● **Excerpt to read**:
★ ★ ★ ★ ★ ★ ★

Getting Hooked on the Electrometer

By Cynthia Gorney, Washington Post Staff Writer

July 24, 1977 - Sunday, Final Edition


In the midst of an interview at the Church of Scientology's S. Street headquarters last week, a Scientologist carried in a Hubbard Electrometer and offered to hook up the interviewer.

"Take off your ring," he said. "That's good to short it."

The E-meter looked incomplete, somehow, as though it ought to be part of something else. Two tin cans, their labels removed, were wired to a small box less than a foot square. A needle rested on the left end of a small screen, and as I picked up the tin cans the needle quivered and began to rise.

These machines have been assailed as bogus medical aids, defended as religious artifacts, and dismissed as overpriced toys that do no more harm than good.

Fourteen years ago the Food and Drug Administration confiscated dozens of them, charging the Scientologists with false advertising of supposed E meter medical benefits: 10 years and many court battles later, the meters were ruled harmless (though medically useless) church devices, and were returned.

"Totally ridiculous," muttered church spokesman Jeff Friedman, referring to the FDA seizure, as he twirled the E meter's control knobs to set it up for me. The machine is an indicator of feelings, he said - nothing more.

"OK," said Friedman. "I'm going to pinch your left arm." He did, and although my grip on the tin cans did not tighten noticeably, the needle shot way over to the right.

The sting of the pinch faded, and the needle fell back to its resting position. "Now," said Friedman, "I want you to think of that pinch."

Still holding the tin cans, I remembered the pinch. Again the needle jumped and moved right, just as it had before, "Now think of it again," Friedman said. I did, and the needle moved a little less. The third time it rose even less, and by the fourth time I remembered the pinch the needle hardly moved at all.

★ ★ ★ ★ ★ ★ ★

● **Excerpted records**:

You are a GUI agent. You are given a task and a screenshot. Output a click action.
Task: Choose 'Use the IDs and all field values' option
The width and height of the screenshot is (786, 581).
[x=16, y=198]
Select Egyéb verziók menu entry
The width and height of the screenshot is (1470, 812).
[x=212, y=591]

★ ★ ★ ★ ★ ★ ★

● **Instructions to follow**: Copy out the newspaper article about the Hubbard Electrometer in full, word for word.

● **Task response**:
Getting Hooked on the Electrometer

By Cynthia Gorney, Washington Post Staff Writer

July 24, 1977 - Sunday, Final Edition


In the midst of an interview at the Church of Scientology's S. Street headquarters last week, a Scientologist carried in a Hubbard Electrometer and offered to hook up the interviewer.

"Take off your ring," he said. "That's good to short it."

The E-meter looked incomplete, somehow, as though it ought to be part of something else. Two tin cans, their labels removed, were wired to a small box less than a foot square. A needle rested on the left end of a small screen, and as I picked up the tin cans the needle quivered and began to rise.

These machines have been assailed as bogus medical aids, defended as religious artifacts, and dismissed as overpriced toys that do no more harm than good.

Fourteen years ago the Food and Drug Administration confiscated dozens of them, charging the Scientologists with false advertising of supposed E meter medical benefits: 10 years and many court battles later, the meters were ruled harmless (though medically useless) church devices, and were returned.

"Totally ridiculous," muttered church spokesman Jeff Friedman, referring to the FDA seizure, as he twirled the E meter's control knobs to set it up for me. The machine is an indicator of feelings, he said - nothing more.

"OK," said Friedman. "I'm going to pinch your left arm." He did, and although my grip on the tin cans did not tighten noticeably, the needle shot way over to the right.

The sting of the pinch faded, and the needle fell back to its resting position. "Now," said Friedman, "I want you to think of that pinch."

Still holding the tin cans, I remembered the pinch. Again the needle jumped and moved right, just as it had before, "Now think of it again," Friedman said. I did, and the needle moved a little less. The third time it rose even less, and by the fourth time I remembered the pinch the needle hardly moved at all.